ASSIGNMENT: Transcribe the entries below word for word, beginning at the line with "Viewport: 778px width, 498px" and stopping after the line with "Given: Click the"; drop all pictures.

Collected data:
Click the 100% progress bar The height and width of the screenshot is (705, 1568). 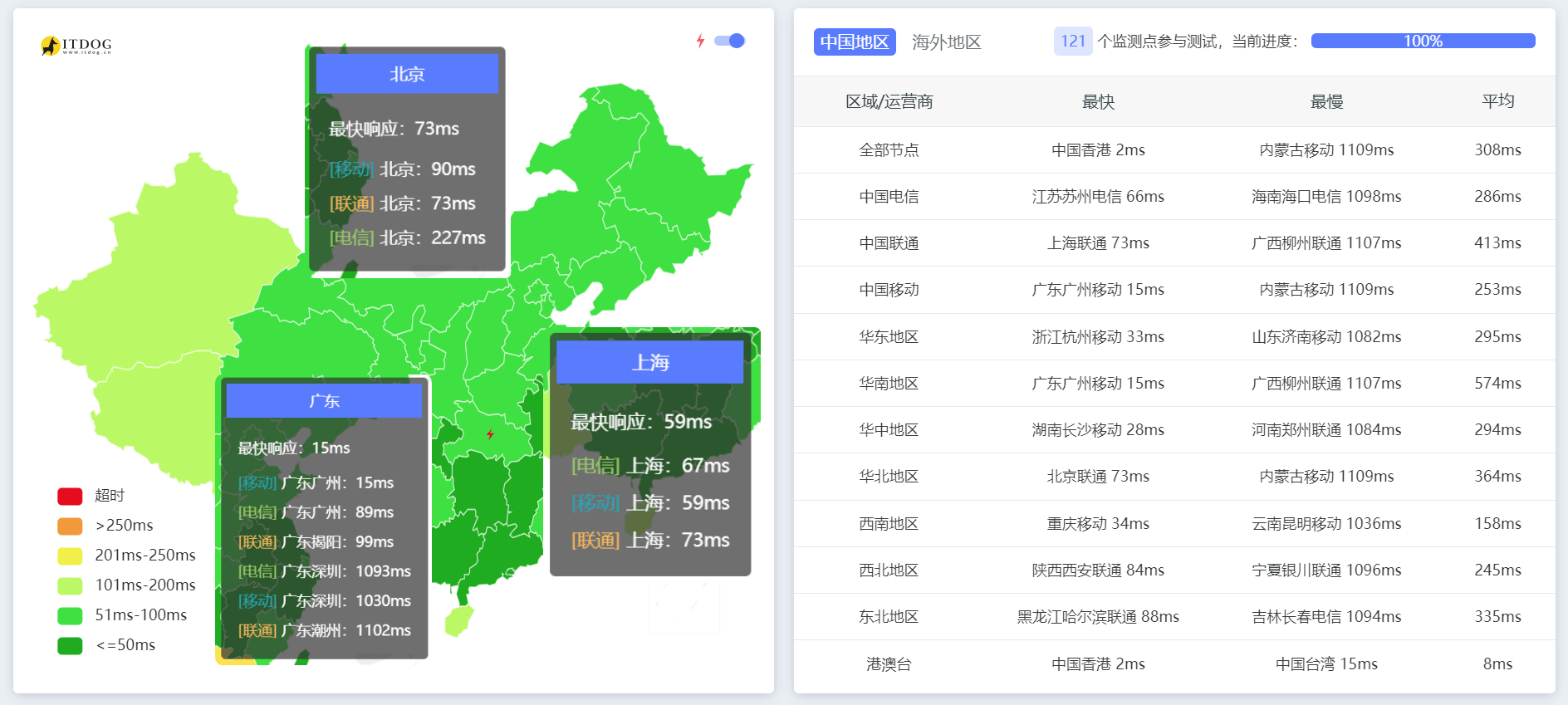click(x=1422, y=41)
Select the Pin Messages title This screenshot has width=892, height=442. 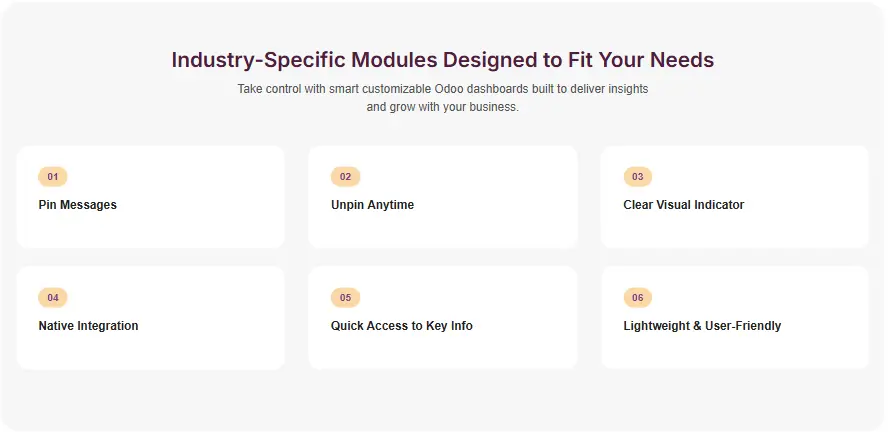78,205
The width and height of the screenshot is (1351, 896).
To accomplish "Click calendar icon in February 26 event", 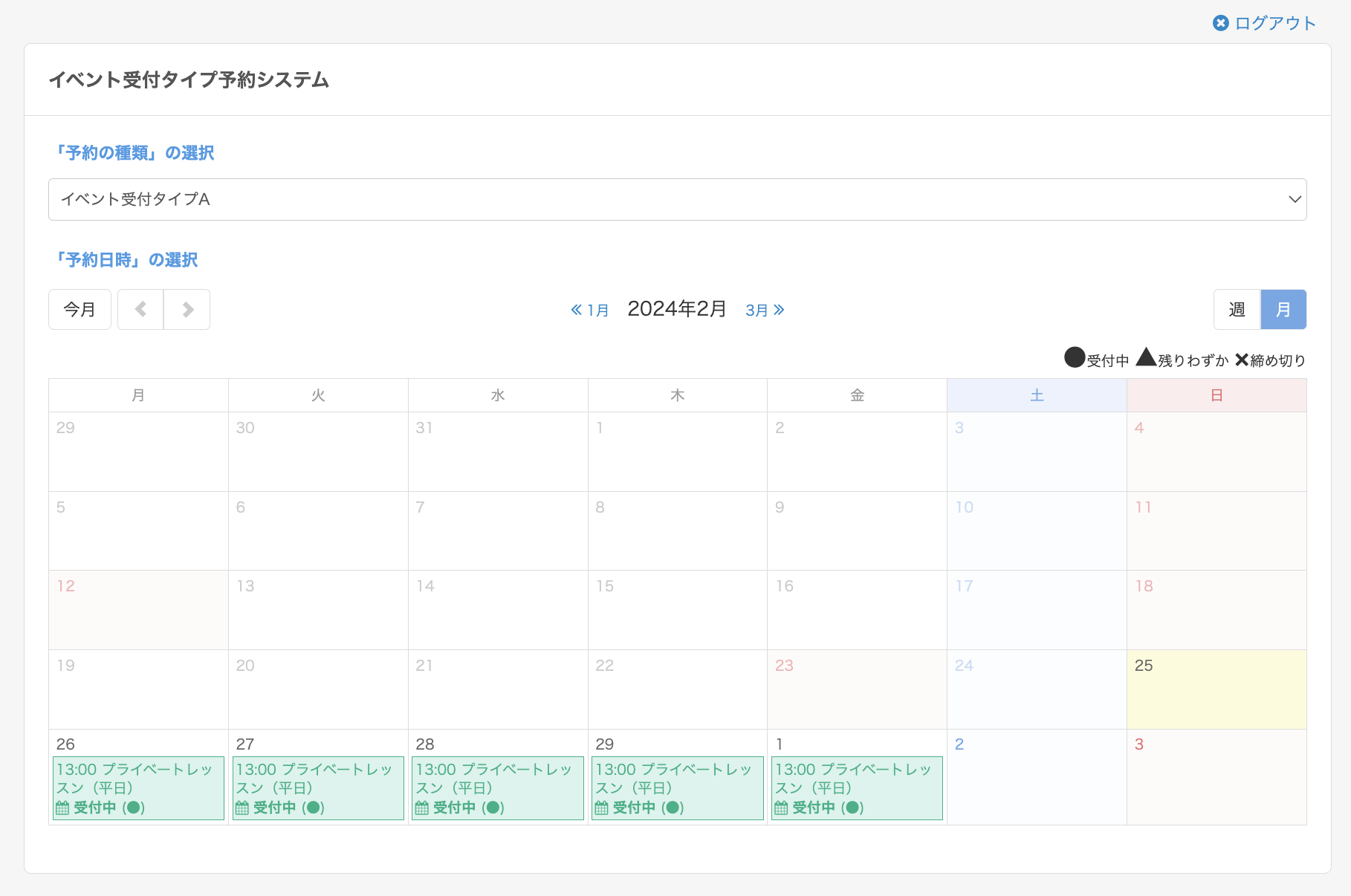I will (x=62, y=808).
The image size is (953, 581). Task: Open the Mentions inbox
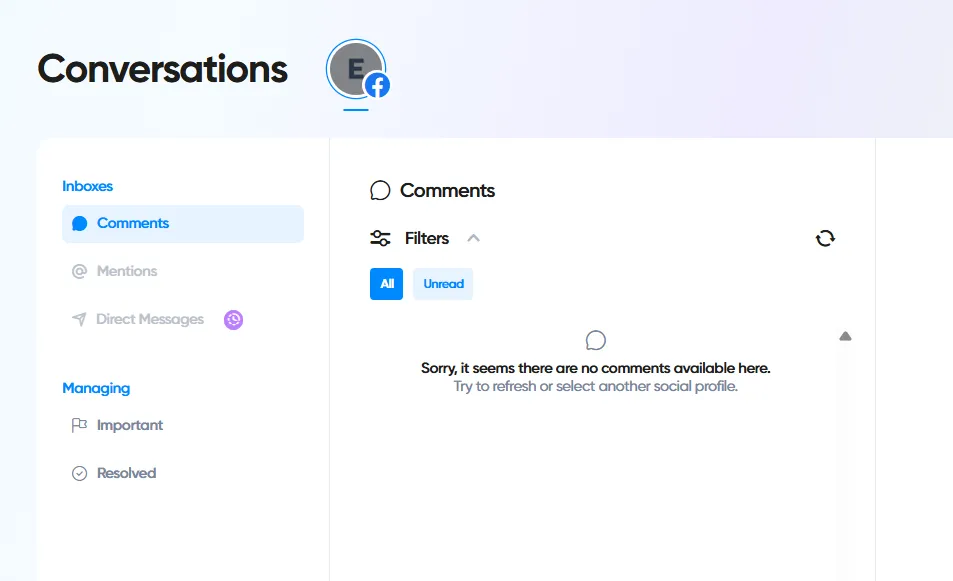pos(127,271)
---
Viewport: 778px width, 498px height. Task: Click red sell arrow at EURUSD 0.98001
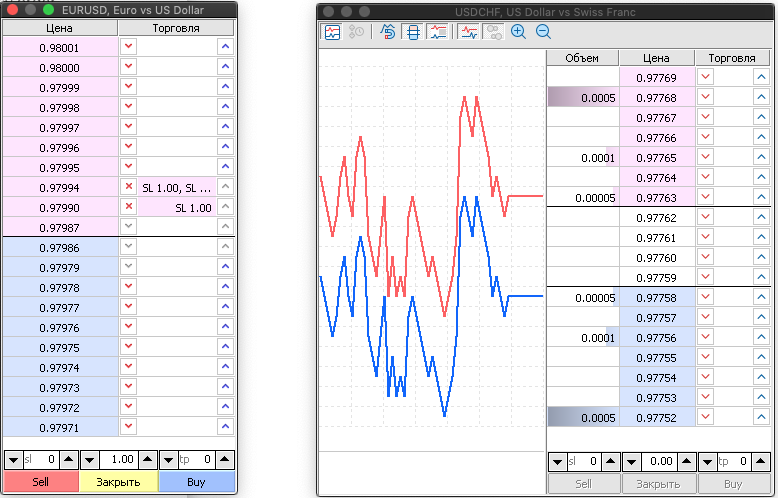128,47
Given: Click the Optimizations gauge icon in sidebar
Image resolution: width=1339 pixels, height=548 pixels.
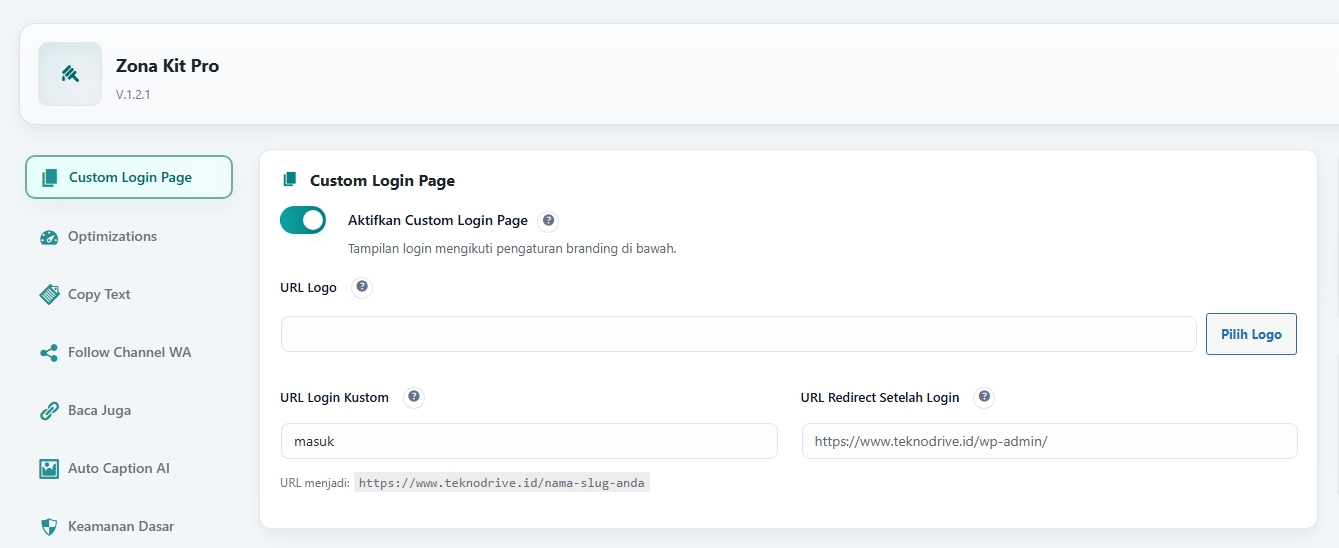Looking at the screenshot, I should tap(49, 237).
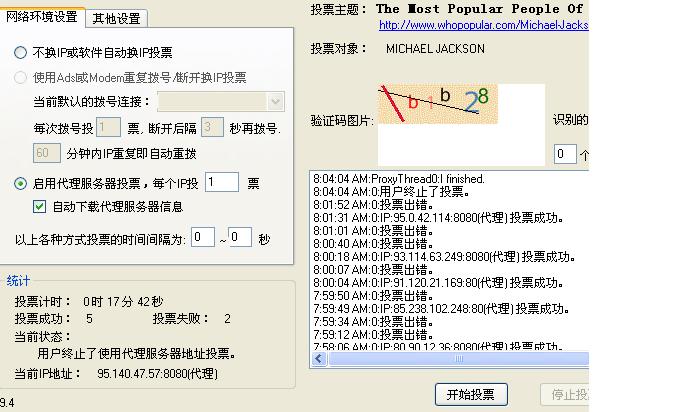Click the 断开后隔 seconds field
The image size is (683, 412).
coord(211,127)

RESPONSE AREA:
Viewport: 778px width, 498px height. Task: Click red sell arrow at EURUSD 0.98001
128,47
Given: Click the Optimizations gauge icon in sidebar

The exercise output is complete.